Items listed in a dataset
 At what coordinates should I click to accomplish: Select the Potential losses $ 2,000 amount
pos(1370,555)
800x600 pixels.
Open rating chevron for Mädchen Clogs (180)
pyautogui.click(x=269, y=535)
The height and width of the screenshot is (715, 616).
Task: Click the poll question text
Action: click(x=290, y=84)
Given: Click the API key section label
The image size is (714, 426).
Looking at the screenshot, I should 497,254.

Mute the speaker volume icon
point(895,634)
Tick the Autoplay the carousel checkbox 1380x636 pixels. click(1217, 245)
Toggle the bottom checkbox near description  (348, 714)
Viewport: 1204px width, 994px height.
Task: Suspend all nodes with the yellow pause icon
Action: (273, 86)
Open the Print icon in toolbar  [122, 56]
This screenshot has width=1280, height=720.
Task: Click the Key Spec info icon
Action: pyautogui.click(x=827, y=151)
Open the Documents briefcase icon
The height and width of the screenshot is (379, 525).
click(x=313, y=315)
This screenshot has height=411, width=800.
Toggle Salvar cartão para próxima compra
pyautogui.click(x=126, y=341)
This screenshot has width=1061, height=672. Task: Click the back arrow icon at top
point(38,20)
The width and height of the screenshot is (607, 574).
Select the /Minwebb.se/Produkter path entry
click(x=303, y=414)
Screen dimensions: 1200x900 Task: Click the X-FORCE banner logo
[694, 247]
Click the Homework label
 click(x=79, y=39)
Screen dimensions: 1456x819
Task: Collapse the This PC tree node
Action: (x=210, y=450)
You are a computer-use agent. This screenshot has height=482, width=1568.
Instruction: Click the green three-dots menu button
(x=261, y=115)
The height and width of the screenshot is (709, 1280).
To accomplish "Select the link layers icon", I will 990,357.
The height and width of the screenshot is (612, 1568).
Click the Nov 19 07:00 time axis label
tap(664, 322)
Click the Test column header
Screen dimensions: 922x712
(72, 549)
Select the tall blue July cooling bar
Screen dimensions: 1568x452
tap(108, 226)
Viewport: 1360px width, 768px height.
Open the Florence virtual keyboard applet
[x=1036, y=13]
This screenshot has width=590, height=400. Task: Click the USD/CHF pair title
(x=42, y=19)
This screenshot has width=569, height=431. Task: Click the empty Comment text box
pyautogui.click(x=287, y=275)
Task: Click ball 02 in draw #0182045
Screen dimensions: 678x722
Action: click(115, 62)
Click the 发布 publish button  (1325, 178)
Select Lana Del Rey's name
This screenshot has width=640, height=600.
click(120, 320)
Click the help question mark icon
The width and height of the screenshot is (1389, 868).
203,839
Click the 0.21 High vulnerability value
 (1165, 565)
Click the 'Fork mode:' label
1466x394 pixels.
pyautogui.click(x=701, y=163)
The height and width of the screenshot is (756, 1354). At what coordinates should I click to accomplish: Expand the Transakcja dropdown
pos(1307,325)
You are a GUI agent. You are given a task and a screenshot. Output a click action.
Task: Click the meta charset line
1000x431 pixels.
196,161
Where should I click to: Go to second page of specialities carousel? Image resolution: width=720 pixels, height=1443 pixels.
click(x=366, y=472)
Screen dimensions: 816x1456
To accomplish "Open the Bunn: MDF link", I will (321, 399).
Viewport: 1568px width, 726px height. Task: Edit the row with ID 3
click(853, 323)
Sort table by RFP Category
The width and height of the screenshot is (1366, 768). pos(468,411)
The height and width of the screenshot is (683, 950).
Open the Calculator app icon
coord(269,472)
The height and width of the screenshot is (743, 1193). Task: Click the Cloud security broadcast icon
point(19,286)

YOUR OBJECTIVE - A line belongs in the answer if it contains the word "agent"; copy every such line from the data above.

RESULT OF THIS EXERCISE -
You are a computer-use agent. This screenshot has height=482, width=1568.
You are a GUI agent. You are given a task and a screenshot. Output a click action.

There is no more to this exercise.